Het verzoek zal bovendien een beknopte uiteenzetting bevatten van de feiten van de zaak die de bemiddelingsprocedure rechtvaardigen, want in dit geval zal het bureau voor juridische bijstand de gegrondheid van de aanvraag moeten nagaan.

Voorbeeld van verzoekschrift:

Aan het bureau voor juridische bijstand van

En aan ………

Heeft de eer u te melden:

Naam, voornaam, nationaliteit, geboortedatum, beroep, volledig adres (domicilie)
Dat de aanvrager een procedure van vrijwillige bemiddeling wenst aan te vangen met: volledige identiteit van de andere partij; Dat de feiten die de aanvraag rechtvaardigen de volgende zijn:
Beknopte uiteenzetting van het geschil

Dat volgens de bewijsstukken in de bijlage zijn inkomsten hem niet in staat stellen de kosten van die procedure te dragen; Dat hij bijgevolg verzoekt om (gehele of gedeeltelijke) rechtsbijstand om met de bemiddelingsprocedure van start te kunnen gaan; Dat hij gekozen heeft voor identiteit van de gekozen bemiddelaar of instantie als bemiddelaar; Dat de gekozen bemiddelaar rechtmatig werd erkend door de commissie bedoeld in artikel 1727 van het Gerechtelijk Wetboek;

Op grond daarvan:
Verzoekt de aanvrager u om hem (gehele of gedeeltelijke) rechtsbijstand toe te kennen om binnen de grenzen van het koninklijk besluit van 22 september 2005 de kosten en honoraria van identiteit van de bemiddelaar te dekken.
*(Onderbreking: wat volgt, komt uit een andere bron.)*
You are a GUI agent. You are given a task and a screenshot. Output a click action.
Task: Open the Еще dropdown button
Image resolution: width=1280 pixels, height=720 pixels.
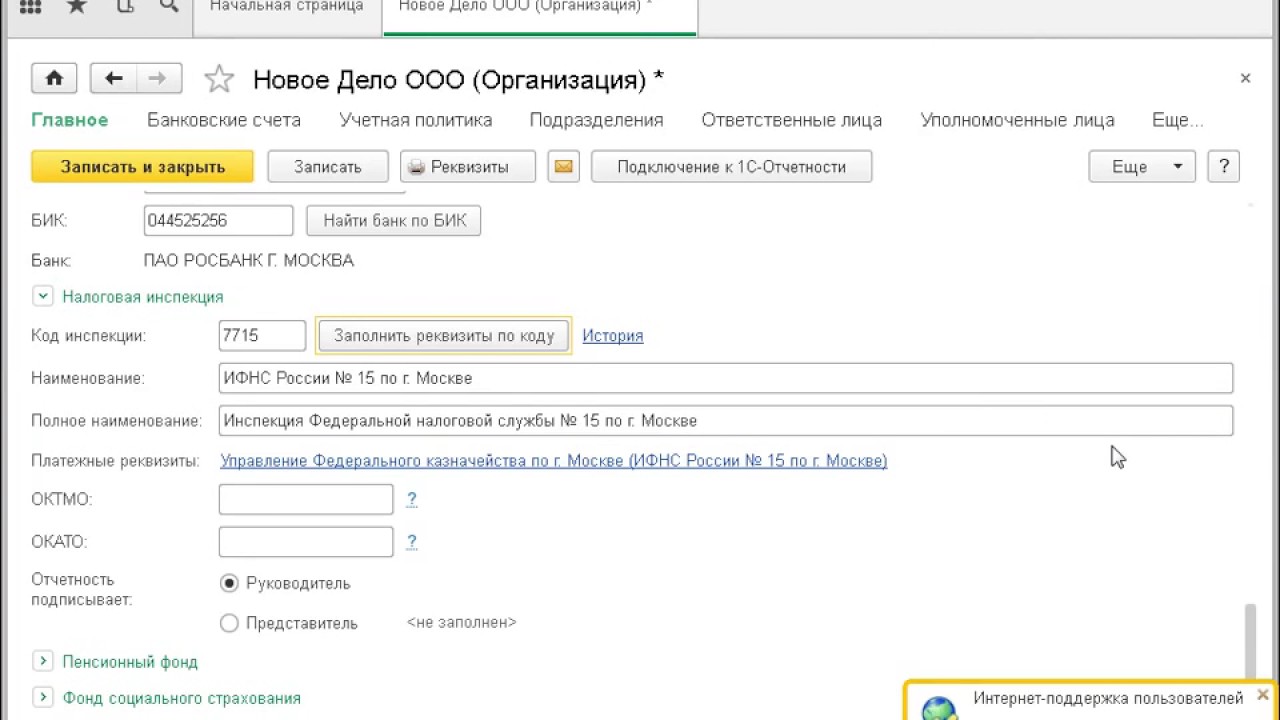pos(1141,167)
Het bureau voor juridische bijstand zal een besluit nemen op basis van stukken, maar kan ook het advies vragen van de procureur des Konings of de aanvrager oproepen om hem te horen, zodat hij zijn aanvraag uitdrukkelijk kan omschrijven. Tegen de beslissingen van het bureau van juridische bijstand kan in beroep worden gegaan binnen de maand na kennisgeving van de beslissing.


3. Bedrag van de tussenkomst

De vergoeding waarop de bemiddelaar recht heeft, is vastgelegd door het koninklijk besluit van 22 september 2005. De bemiddelaar ontvangt een uurloon van 40€*1, met een maximum van twintig uur per bemiddeling, en een forfaitair bedrag van 50€*1 voor zijn kosten (dossier). In het geval dat niet alle partijen rechtsbijstand genieten, worden de hierboven vermelde bedragen gedeeld door het aantal bij de bemiddeling betrokken partijen en vermenigvuldigd met het aantal bij de bemiddeling betrokken partijen die rechtsbijstand genieten.
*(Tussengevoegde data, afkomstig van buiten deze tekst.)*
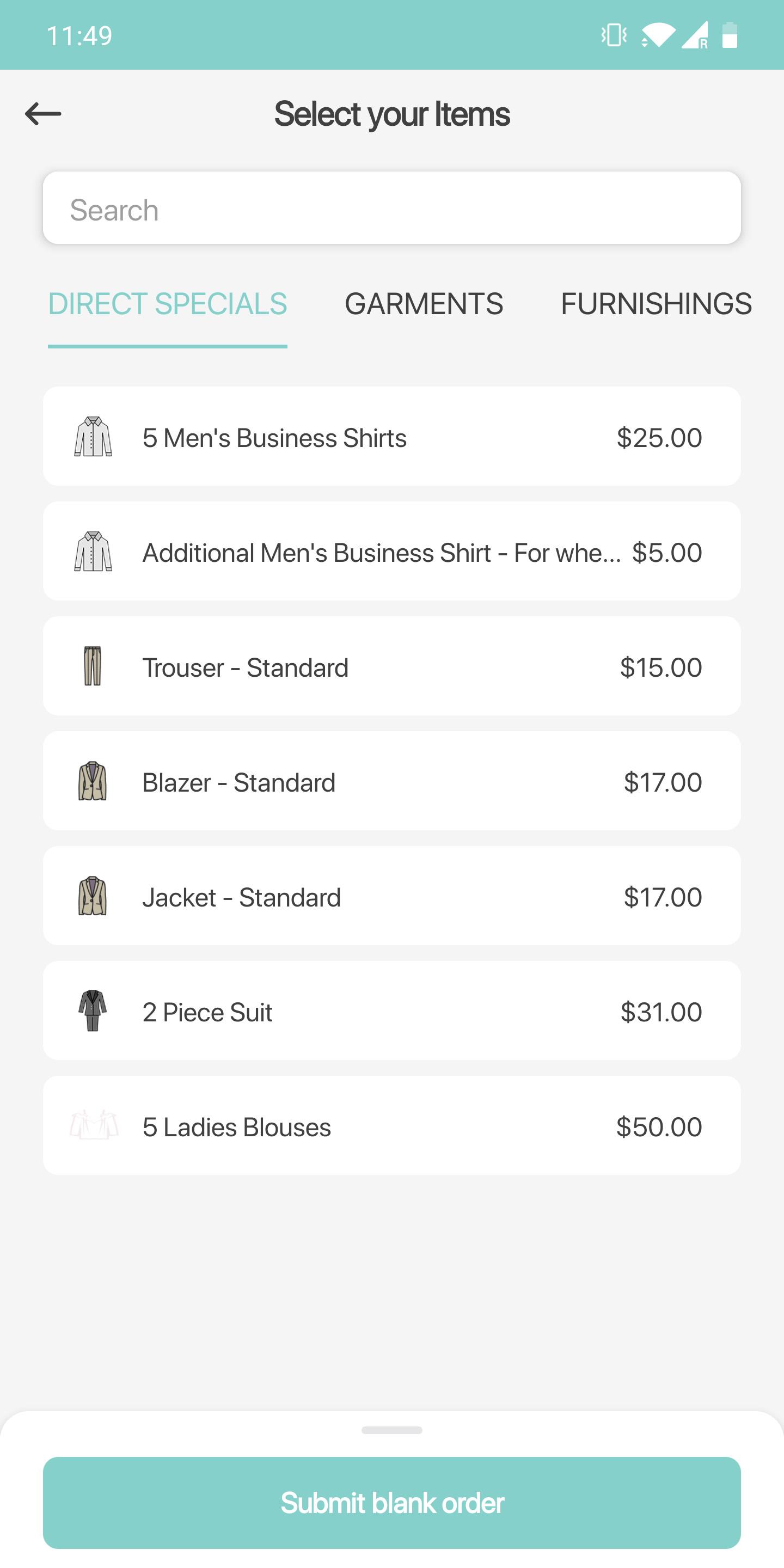
Task: Pick the 5 Ladies Blouses item label
Action: (237, 1128)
4. Modaliteiten voor betaling van de bemiddelaar

Wanneer zijn opdracht is beëindigd, moet de bemiddelaar zijn kostenstaat en honoraria laten taxeren door de rechtbank die hem heeft aangesteld in het geval van een gerechtelijke bemiddeling, of door het bureau voor juridische bijstand dat de rechtsbijstand heeft toegekend in het geval van een vrijwillige bemiddeling.
In zijn aanvraag tot taxatie moet de bemiddelaar een gedetailleerd overzicht geven van al zijn prestaties die recht geven op terugbetaling in het kader van de rechtsbijstand.
Anderzijds moet zijn aanvraag conform het koninklijk besluit van 22 september 2005 zijn.
Zodra hij de taxatie van zijn kostenstaat en honoraria heeft gekregen, zal hij die binnenbrengen bij de griffie van de rechtbank die voor de taxatie heeft gezorgd om de betaling ervan te verkrijgen.
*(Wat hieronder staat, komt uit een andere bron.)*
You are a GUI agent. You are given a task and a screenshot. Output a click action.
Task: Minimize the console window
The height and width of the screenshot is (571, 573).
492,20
(*1) Deze bedragen worden regelmatig geïndexeerd. Bijwerking september 2010.

(*2) Voorbeelden:

– Twee partijen nemen deel aan de bemiddelingsprocedure, slechts één daarvan geniet rechtsbijstand: het uurtarief van 40€* zal door twee worden gedeeld, de vergoeding van 50€* voor de kosten is forfaitair.

–  Vijf partijen nemen deel aan de bemiddeling, slechts drie daarvan genieten rechtsbijstand: het bedrag voor de uurvergoeding van de bemiddelaar zal (40€*/5) x 3 = 24 € bedragen, en het bedrag voor de vergoeding van de kosten zal (50€*/5) x 3 = 30 € bedragen.